Twin Cities Janitors Reach Tentative Agreement that Includes Major Gains for Workers on Full-Time Positions, Wages and Healthcare

FOR IMMEDIATE RELEASE
Published 10:53 AM Eastern - Monday, February 25, 2013

SEIU LOCAL 26

Minneapolis, MN - In a breakthrough that will improve the lives of more than 4,000 Twin Cities janitors, Service Employees International Union (SEIU) Local 26 and the Minneapolis-St. Paul Contract Cleaners Association reached a tentative agreement for a three-year contract that will provide significant gains for workers around hours, wages, healthcare, workload and job security. The deal came just after 4:00 p.m. Saturday after more than 31 consecutive hours of bargaining. Janitors still need to ratify the contract.

The agreement came after a campaign that galvanized support from a vast array of community organizations, faith and labor leaders, members of the business community, and elected officials - including members of the Minneapolis and St. Paul City Councils, dozens of state legislators, Mayor R.T. Rybak and Congressman Keith Ellison.

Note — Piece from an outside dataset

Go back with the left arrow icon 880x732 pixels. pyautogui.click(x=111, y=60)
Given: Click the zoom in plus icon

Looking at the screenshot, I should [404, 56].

"We went into these negotiations with a goal of more hours, better pay and employer-paid healthcare for more of our workers. I am proud to say the tentative agreement we are taking back to our members has achieved those goals," said SEIU Local 26 bargaining committee member Marco Antonio Salazar, a janitor who lives in Brooklyn Center. "I was moved by the support we received from the community--from faith leaders to elected officials. We won this agreement by standing united and fighting for what is just."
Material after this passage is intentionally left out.